Write out again the entries from the first line to the line that includes "Click the OK", keeping both of those lines.

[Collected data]
▼

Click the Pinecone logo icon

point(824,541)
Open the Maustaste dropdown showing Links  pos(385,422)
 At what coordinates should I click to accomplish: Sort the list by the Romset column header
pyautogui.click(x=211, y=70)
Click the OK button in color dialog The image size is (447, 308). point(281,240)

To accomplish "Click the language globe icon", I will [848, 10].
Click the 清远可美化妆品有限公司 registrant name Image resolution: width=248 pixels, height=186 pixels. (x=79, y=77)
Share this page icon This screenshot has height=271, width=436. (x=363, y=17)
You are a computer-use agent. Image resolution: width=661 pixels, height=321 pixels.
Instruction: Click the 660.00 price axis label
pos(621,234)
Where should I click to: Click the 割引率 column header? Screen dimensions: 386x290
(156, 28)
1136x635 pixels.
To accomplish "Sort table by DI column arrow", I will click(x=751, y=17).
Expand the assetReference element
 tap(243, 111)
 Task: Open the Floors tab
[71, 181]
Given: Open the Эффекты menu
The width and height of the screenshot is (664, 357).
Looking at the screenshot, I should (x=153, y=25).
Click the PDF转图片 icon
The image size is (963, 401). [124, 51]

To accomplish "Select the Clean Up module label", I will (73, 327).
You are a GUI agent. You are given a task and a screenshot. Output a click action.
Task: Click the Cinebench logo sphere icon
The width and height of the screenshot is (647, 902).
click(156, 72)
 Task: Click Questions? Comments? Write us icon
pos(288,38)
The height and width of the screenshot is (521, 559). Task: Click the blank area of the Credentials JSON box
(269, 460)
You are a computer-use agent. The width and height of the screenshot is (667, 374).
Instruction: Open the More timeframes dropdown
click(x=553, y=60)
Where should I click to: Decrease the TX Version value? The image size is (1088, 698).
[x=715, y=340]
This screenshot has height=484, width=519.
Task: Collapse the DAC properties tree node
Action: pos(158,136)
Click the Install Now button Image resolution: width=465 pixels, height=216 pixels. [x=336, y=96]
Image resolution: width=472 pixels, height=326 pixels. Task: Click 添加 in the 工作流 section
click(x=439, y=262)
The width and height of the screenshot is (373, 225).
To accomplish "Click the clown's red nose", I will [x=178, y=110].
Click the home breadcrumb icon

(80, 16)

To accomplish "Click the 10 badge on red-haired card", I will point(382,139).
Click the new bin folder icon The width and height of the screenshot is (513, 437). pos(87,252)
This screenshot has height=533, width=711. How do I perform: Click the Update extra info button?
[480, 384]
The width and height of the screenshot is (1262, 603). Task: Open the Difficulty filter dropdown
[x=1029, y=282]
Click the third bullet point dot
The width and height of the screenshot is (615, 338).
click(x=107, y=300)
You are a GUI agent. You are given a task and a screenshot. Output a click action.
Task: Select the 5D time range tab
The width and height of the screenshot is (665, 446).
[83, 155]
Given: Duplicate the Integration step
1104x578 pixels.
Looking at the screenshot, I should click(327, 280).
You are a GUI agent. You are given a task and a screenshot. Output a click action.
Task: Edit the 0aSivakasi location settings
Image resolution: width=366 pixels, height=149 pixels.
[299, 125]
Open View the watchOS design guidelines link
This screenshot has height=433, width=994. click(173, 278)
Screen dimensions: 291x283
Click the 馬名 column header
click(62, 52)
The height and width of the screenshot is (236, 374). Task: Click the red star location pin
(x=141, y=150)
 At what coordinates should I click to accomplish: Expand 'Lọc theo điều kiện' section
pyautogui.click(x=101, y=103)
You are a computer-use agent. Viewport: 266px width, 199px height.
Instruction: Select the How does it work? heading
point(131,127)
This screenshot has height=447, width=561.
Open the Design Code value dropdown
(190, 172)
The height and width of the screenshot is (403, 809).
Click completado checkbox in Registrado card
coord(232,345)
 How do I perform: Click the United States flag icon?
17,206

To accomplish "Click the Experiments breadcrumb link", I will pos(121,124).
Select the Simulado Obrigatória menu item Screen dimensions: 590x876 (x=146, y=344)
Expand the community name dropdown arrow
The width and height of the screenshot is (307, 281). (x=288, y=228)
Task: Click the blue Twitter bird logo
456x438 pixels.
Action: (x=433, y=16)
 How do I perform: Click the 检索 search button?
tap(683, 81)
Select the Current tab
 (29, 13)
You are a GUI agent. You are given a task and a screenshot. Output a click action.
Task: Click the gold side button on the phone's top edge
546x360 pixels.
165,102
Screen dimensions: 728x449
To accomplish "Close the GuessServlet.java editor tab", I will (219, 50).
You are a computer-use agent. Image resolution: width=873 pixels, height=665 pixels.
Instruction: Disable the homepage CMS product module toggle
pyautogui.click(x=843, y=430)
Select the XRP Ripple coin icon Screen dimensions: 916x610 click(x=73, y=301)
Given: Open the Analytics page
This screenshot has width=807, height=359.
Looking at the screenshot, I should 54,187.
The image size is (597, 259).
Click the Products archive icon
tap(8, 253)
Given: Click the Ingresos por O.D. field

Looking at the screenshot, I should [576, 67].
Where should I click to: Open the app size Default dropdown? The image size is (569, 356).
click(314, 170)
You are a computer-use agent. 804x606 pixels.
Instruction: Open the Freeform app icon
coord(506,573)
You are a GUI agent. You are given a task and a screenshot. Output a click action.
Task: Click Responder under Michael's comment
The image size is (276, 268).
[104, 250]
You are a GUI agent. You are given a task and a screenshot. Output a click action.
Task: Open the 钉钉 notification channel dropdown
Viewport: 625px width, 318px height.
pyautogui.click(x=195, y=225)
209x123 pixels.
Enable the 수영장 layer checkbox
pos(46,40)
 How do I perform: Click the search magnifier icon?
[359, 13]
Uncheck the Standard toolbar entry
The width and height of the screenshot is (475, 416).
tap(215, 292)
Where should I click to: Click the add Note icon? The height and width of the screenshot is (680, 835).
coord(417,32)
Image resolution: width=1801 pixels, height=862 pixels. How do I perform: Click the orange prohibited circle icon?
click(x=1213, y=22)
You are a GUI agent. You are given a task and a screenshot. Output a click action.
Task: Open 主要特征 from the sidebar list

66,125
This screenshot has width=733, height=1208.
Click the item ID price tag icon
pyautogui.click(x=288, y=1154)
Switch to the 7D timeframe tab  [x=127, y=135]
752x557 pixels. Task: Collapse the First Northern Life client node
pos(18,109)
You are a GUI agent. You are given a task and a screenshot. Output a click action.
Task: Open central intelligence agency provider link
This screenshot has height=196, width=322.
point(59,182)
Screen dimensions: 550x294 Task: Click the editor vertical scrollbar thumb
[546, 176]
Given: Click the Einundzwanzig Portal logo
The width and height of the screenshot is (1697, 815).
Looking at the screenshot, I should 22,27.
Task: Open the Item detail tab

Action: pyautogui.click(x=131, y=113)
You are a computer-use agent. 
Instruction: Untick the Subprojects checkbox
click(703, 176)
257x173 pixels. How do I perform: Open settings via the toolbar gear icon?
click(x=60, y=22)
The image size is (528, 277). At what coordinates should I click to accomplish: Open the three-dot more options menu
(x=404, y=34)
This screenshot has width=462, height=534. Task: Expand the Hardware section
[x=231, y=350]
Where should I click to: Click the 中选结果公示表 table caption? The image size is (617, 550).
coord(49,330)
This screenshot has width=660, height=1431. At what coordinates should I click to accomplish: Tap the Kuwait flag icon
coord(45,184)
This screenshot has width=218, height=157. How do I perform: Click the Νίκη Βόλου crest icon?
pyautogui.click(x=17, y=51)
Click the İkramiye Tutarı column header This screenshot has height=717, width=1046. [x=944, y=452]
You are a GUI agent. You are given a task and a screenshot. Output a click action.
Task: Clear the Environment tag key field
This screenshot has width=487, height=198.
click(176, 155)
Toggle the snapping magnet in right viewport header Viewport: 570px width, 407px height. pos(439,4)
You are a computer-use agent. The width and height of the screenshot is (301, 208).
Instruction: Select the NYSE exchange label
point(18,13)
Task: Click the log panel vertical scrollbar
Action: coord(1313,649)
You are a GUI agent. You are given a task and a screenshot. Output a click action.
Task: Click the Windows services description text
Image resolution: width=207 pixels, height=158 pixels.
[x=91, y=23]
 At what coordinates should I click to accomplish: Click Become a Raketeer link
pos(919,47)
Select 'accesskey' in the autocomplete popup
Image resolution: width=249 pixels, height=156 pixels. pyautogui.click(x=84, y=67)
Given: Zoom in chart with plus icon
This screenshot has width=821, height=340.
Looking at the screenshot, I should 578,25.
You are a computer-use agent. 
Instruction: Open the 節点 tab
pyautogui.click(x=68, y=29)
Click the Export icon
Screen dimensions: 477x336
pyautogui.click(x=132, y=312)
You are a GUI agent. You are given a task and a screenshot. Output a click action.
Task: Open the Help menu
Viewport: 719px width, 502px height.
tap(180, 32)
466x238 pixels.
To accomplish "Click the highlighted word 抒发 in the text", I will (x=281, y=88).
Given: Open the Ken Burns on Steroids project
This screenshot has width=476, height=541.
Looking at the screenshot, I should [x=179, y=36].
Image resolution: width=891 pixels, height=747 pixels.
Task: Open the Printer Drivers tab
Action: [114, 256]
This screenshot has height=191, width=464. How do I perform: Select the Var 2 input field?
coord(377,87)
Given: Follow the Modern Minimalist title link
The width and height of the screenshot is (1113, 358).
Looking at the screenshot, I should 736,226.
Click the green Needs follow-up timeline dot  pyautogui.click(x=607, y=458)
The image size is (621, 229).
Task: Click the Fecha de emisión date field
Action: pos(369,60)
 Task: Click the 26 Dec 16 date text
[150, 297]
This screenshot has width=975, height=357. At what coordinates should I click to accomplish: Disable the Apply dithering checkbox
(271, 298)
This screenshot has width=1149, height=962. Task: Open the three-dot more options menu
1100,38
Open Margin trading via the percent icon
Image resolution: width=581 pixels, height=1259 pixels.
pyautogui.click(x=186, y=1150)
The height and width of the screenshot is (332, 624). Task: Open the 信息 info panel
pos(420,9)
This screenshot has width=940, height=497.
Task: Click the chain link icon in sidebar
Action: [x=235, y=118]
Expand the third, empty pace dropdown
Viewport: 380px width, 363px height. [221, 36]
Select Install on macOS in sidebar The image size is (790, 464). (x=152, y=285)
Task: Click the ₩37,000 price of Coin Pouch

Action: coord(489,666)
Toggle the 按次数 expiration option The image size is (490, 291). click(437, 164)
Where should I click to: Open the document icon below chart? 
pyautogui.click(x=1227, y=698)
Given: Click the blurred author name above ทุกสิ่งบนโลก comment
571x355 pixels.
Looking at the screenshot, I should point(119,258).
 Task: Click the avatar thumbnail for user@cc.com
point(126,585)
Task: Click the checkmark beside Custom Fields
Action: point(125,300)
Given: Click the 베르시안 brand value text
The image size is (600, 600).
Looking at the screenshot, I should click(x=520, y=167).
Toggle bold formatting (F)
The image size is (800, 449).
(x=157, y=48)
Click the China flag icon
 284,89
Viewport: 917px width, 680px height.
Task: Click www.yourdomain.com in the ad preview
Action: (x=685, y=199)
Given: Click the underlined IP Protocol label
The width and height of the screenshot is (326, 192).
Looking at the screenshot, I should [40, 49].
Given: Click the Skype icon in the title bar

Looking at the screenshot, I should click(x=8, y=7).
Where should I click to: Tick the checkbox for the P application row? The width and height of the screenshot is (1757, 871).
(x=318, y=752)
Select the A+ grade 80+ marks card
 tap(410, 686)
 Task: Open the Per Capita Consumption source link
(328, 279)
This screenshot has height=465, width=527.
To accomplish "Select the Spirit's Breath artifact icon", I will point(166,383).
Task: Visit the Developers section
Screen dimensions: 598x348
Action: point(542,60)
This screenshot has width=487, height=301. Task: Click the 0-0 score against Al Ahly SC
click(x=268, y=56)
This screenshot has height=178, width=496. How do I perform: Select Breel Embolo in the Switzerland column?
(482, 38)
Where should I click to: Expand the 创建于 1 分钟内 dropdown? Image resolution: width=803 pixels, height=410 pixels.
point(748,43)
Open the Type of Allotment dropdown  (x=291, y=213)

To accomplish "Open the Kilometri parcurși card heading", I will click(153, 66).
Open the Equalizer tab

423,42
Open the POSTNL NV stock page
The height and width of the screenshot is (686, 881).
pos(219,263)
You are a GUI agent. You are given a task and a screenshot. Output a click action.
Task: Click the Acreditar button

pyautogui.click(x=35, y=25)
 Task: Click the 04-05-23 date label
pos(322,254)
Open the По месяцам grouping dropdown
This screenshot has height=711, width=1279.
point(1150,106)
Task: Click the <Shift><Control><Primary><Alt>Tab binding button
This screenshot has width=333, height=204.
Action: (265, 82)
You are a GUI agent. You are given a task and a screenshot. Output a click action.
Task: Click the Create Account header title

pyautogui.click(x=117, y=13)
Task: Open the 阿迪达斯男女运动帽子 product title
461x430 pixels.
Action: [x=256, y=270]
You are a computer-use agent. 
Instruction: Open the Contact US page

▲

Response area:
Click the Pinecone logo icon

point(824,541)
Open the Maustaste dropdown showing Links  pos(385,422)
 At what coordinates should I click to accomplish: Sort the list by the Romset column header
pyautogui.click(x=211, y=70)
Click the OK button in color dialog The image size is (447, 308). point(281,240)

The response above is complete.